Visu­al Arts

My Favorite Things

  • Review
January 8, 2015

Maira Kalman’s My Favorite Things is a book of won­ders. Designed in three dis­crete sec­tions, the author guides us through per­son­al, his­tor­i­cal, and imag­i­nary col­lec­tions of images, objects, mem­o­ries, and words. Much of what she presents to us seems use­less, incon­ve­nient: a bro­ken chair; a medal­lion; post­cards from the Hotel Celeste in Tunisia; tick­et stubs — There is no rea­son,” our nar­ra­tor declares, to save tick­ets and stubs. They are tiny and inconsequential.”

Why, then, does she col­lect and dis­play these things?

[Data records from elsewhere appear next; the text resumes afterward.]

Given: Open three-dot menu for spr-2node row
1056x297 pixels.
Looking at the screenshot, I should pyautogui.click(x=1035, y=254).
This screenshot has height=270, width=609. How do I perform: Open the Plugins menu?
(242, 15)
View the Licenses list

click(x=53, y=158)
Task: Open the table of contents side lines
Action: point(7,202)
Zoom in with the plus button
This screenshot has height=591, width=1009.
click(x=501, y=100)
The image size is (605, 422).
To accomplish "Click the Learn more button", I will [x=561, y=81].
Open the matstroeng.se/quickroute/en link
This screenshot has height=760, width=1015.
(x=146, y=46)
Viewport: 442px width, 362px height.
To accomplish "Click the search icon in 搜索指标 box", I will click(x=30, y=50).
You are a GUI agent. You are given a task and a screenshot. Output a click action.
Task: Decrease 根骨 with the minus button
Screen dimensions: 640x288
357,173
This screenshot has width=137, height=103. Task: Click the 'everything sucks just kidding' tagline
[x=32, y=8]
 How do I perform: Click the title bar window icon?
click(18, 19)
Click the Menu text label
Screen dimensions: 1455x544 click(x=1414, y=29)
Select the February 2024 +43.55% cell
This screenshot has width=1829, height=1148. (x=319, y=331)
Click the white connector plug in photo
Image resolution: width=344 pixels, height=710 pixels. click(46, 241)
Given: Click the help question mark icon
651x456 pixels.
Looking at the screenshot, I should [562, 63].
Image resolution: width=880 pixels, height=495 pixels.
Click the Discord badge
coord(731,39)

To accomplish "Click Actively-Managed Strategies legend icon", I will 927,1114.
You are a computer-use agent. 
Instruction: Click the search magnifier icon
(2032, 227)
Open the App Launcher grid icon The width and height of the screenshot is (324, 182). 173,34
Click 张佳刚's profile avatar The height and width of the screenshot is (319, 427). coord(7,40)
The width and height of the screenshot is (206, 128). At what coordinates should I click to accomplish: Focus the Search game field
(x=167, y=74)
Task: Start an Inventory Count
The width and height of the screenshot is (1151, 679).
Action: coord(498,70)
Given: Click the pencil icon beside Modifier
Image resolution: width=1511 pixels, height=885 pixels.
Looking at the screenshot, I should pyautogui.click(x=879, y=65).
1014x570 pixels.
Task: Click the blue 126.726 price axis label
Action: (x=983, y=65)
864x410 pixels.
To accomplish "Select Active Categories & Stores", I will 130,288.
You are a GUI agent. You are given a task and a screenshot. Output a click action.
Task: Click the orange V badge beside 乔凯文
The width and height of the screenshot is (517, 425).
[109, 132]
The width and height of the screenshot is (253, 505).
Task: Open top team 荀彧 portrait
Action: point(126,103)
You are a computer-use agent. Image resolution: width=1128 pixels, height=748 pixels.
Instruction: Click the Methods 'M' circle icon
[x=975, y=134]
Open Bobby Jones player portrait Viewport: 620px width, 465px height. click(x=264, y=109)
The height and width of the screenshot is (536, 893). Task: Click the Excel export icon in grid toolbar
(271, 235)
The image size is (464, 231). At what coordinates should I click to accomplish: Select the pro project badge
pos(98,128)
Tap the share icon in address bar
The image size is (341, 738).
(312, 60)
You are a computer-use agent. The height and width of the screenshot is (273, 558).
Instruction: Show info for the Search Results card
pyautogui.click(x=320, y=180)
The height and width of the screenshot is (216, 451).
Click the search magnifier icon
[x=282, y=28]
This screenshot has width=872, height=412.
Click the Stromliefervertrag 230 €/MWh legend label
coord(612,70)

In the book’s intro­duc­tion, Kalman writes of being asked to curate an exhib­it based on the col­lec­tion of the Coop­er-Hewitt Nation­al Design Muse­um. The project inspires her, and the sec­ond sec­tion of the book is focused on draw­ings and pho­tographs of objects from that col­lec­tion. Some­times she care­ful­ly walks us through images of those objects: she presents us with a bed to sleep on, and then shoes to walk in upon ris­ing from that bed, and final­ly some uten­sils to sat­is­fy hunger after that long walk. These quo­tid­i­an objects are infused with our col­lec­tor’s delight­ful ener­gy, in the form of col­or­ful brush­strokes and often sparse, mat­ter-of-fact dec­la­ra­tions deliv­ered in her whim­si­cal and famil­iar hand­writ­ing. There are digres­sions and diver­sions, like the wide, rec­tan­gu­lar draw­ing of a can­dy store win­dow burst­ing with beau­ti­ful green and yel­low and orange and red and brown box­es and choco­lates and can­dies and tis­sues lin­ing its shelves.

While the Coop­er-Hewitt col­lec­tion clear­ly inspired the author, the book con­tains much more than that par­tic­u­lar selec­tion of things. It opens with moments from Kalman’s per­son­al his­to­ry— a wed­ding pho­to­graph of her moth­er and aunt; a draw­ing of a room where her aunt used to give her advice about life”; a pho­to­graph of Joseph Beuys’s suit. Every­thing is part of every­thing,” Kalman writes at the con­clu­sion of the book, hav­ing tied these per­son­al mem­o­ries to a muse­um col­lec­tion to her per­son­al col­lec­tions to mem­o­ries of events that occurred long before she was born. The book is suf­fused with sad­ness — you can rely on sad­ness,” she explains— and these bath­tubs and but­tons and lists and doors and box­es recall moments that we, as read­ers, some­how become nos­tal­gic for, along­side our nar­ra­tor. Objects inhab­it the mem­o­ries,” the author wise­ly tells us, and it is true, even if they were not ini­tial­ly our objects or mem­o­ries; mag­i­cal­ly, they haunt us. The won­der is that they have been care­ful­ly con­sid­ered, stud­ied, drawn, and looked at. The won­der is that they were saved and col­lect­ed at all.